The Quay County Commission joined with other Eastern New Mexico counties in signing letters that oppose the designation of the lesser prairie chicken as threatened or endangered and proposing that reintroduction of the Mexican wolf, an endangered species, be confined to areas away from agricultural range lands.
On the lesser prairie chicken, Brad Bryant, Quay Commission Chair, signed a letter to Daniel Ashe, director of the U.S. Fish and Wildlife Service, that Chaves, Curry DeBaca, Eddy, Haring, Lea and Roosevelt counties are also authorizing. The letter uses evidence compiled by Robert M. Zink, professor at the University of Minnesota, to refute the findings of Fish and Wildlife Service scientists that support the listing of the LPC, a grouse species, as endangered.
Zink’s findings show that the populations of LPC are increasing, not decreasing as FWS scientists have found, according to the letter. In addition, Zink said, the service’s finding that human-made structures are damaging LPC populations because they give raptors (hawks and eagles for instance) perches from which they can prey on LPCs is also false, since raptors have done less damage to LPC nests than mammals and reptiles on the ground, the letter says.
Further, Zink said, diseases are unlikely to spread among LPCS, since LPC groupings tend to be isolated from each other.
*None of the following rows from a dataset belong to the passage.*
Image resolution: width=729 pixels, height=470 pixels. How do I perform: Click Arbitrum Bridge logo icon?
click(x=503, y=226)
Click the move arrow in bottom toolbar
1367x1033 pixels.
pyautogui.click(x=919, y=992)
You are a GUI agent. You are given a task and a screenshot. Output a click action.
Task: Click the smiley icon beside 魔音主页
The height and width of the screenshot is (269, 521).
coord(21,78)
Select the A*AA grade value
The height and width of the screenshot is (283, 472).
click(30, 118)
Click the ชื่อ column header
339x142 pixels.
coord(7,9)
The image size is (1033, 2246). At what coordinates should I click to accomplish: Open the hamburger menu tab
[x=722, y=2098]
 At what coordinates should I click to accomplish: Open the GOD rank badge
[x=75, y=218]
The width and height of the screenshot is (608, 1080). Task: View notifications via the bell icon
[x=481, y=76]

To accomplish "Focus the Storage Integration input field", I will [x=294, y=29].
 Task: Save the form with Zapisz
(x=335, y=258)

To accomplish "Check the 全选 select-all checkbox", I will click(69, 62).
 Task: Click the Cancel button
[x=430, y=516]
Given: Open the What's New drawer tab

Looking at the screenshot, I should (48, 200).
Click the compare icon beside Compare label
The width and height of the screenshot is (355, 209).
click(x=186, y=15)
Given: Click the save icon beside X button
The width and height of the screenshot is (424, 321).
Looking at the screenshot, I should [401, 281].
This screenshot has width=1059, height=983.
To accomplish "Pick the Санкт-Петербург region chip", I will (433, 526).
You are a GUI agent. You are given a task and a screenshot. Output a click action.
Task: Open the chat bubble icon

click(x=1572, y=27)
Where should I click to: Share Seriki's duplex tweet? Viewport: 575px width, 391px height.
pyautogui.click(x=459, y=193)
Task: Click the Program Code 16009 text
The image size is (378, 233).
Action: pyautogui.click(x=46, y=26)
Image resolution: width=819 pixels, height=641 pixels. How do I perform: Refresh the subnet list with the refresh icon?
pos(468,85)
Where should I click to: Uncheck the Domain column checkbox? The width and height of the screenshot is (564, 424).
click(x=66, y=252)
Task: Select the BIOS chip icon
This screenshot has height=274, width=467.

Zink also refutes a finding that LPCs need more protected land to maintain viable populations by saying that more than enough land, 25,000 acres, is already protected.
Zink also says the findings of many studies that the FWS cites in its findings are inconclusive, not definitive, and the uncertainty does not warrant additional protection for the LPC.
The letter concludes there is no clear evidence that LPC populations are in long-term decline, there is no obvious sign of reduced genetic variation of LPCs, the threats identified in the listing document are not supported well enough to support a conclusion that listing the LPC is needed, and that local counties the state of New Mexico have many programs in place to help the LPC recover.
On the Mexican wolf, all three commissioners, including Bryant, Mike Cherry and Sue Dowell, signed a letter to Ashe that seeks more time and consideration for study and public comment before reaching any conclusions on further action. In addition, the commissioners passed a resolution that calls for:
• limiting reintroduction of the Mexican wolf to remote areas of the Sierra Madre Occidental mountain range,
• giving the states of Arizona and New Mexico responsibility for Mexican wolf introduction programs in those states,
• no additional introduction of Mexican wolves in Arizona and new Mexico unless it is shown the wolves cannot be successfully introduced to northern Mexico,
• if wolves must be introduced to Arizona and New Mexico, they should be limited to two remote areas, and if wolves are found outside those areas, they should be captured and re-introduced, and
• landowners should be allowed to take Mexican wolves that enter private land.